## Work task 1
Print the passage from the profile of Lea Urpa below that begins at the words "There she decided" and ends after the words "student at FIMM.".
## Work task 2
Carry on the profile of Lea Urpa below, starting after its last sentence.

## Document section
BEGIN

Lea Urpa moved to TRANSMED from marine biology, and is now continuing her studies in the FIMM-EMBL International PhD programme of FIMM, Institute of Molecular Medicine Finland.

“The number one thing is to figure out what you want, and that’s also the hardest part. Sometimes it just means trying out different stuff and seeing what happens,” says Lea Urpa from experience.

After her Bachelor’s studies in biology, she worked as a math and science teacher and interned in a neurobiology lab.

There she decided she wanted to work closer to humans and study neuroscience. While still living in the US, Urpa found out about TRANSMED, applied, and got accepted.

“I had the background in general chemistry and biology, but I’d never studied human anatomy and physiology. I felt that TRANSMED would be really great because it would make up for that missing background and complement the studies that I’d done before.”

Urpa did her research work on the neurogenomics of anxiety disorders and graduated in June 2016. After that she started as a PhD student at FIMM.

END

## Extracted records
BEGIN

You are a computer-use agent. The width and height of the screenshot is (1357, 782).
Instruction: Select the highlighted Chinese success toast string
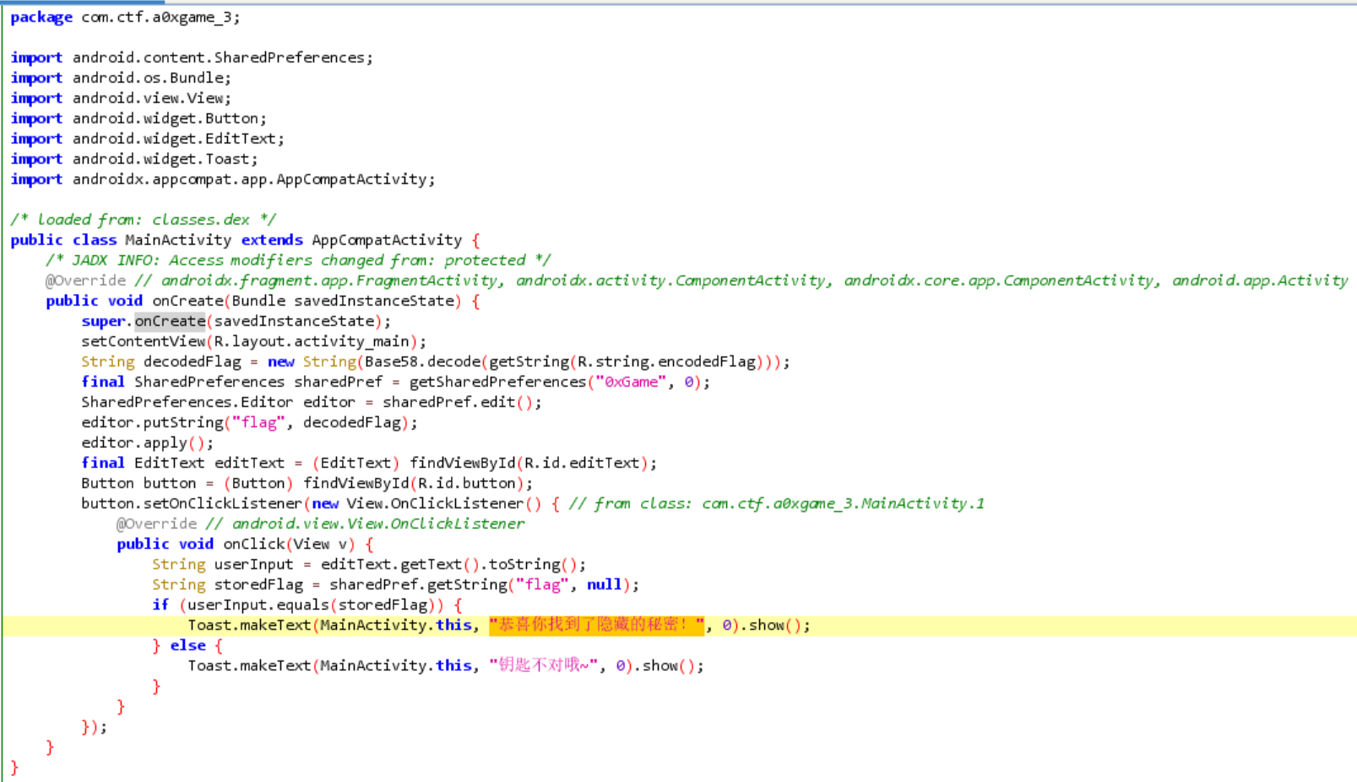click(596, 625)
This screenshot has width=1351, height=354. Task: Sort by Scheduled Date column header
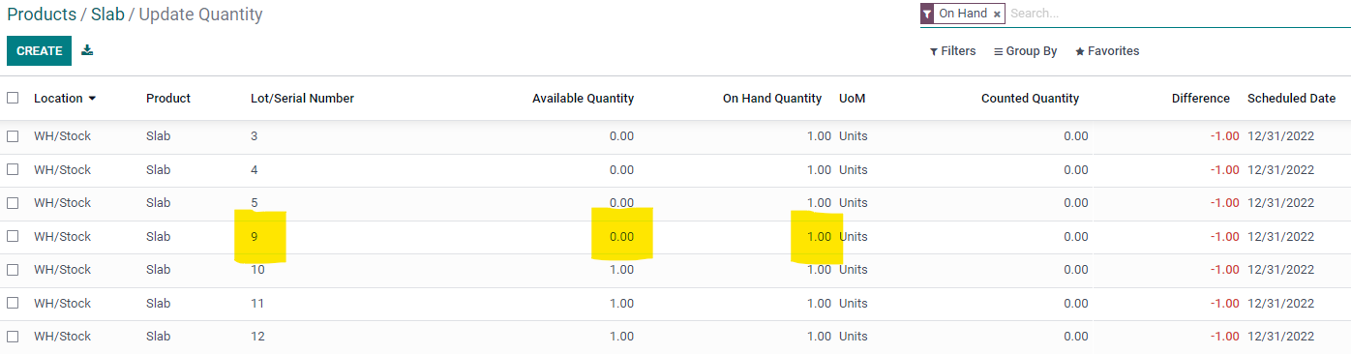tap(1291, 99)
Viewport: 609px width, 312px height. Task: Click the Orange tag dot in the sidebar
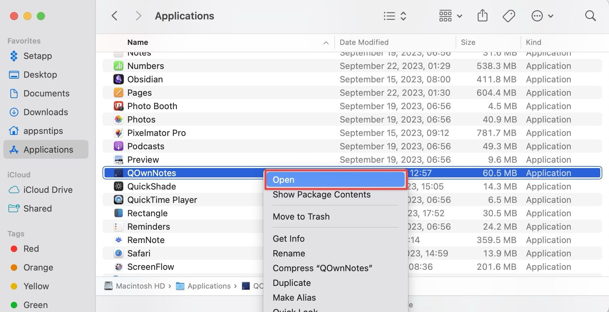(14, 267)
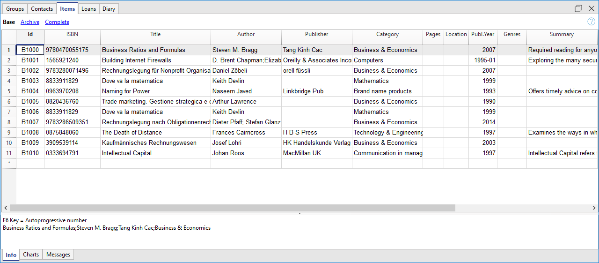Select the Title column header
Screen dimensions: 599x263
click(x=155, y=34)
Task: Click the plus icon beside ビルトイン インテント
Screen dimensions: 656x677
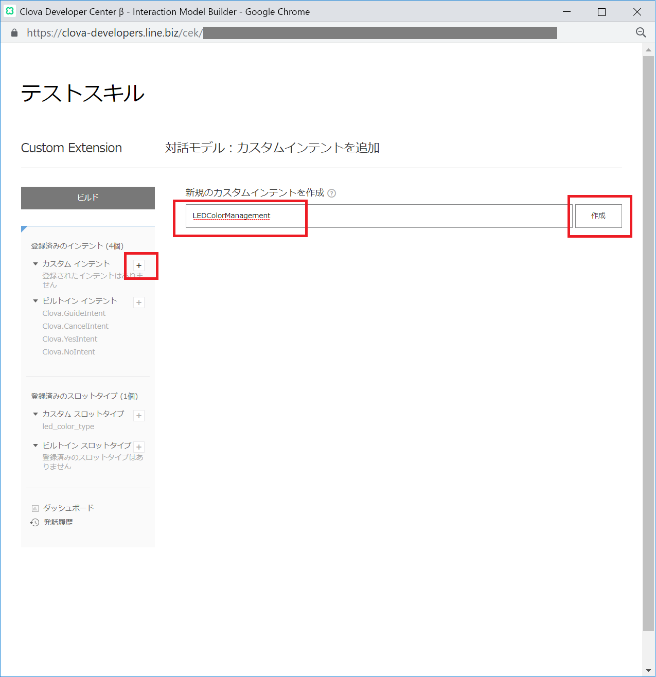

END

## Exercise response 1
There she decided she wanted to work closer to humans and study neuroscience. While still living in the US, Urpa found out about TRANSMED, applied, and got accepted.

“I had the background in general chemistry and biology, but I’d never studied human anatomy and physiology. I felt that TRANSMED would be really great because it would make up for that missing background and complement the studies that I’d done before.”

Urpa did her research work on the neurogenomics of anxiety disorders and graduated in June 2016. After that she started as a PhD student at FIMM.

## Exercise response 2
“A lot of what I’m doing now is solving puzzles, figuring out why the program is not working, trouble shooting, coding and programming... If I get stuck on something, I can always ask my colleague for help,” she says.

Urpa says that the most demanding thing in her research work so far is that it demands self-direction.

“You have to have a really good idea where you’re going and what you’re doing. And realizing what is your level of knowledge and what you don’t yet know is a constant challenge.”

In the future Urpa would like to focus her research career on neuroscience of psychiatric disorders.

“A really big thing for me is to be able to be in charge of my own research and have autonomy. My goal in end is to do research and to be in charge of the research, either in industry or academia.”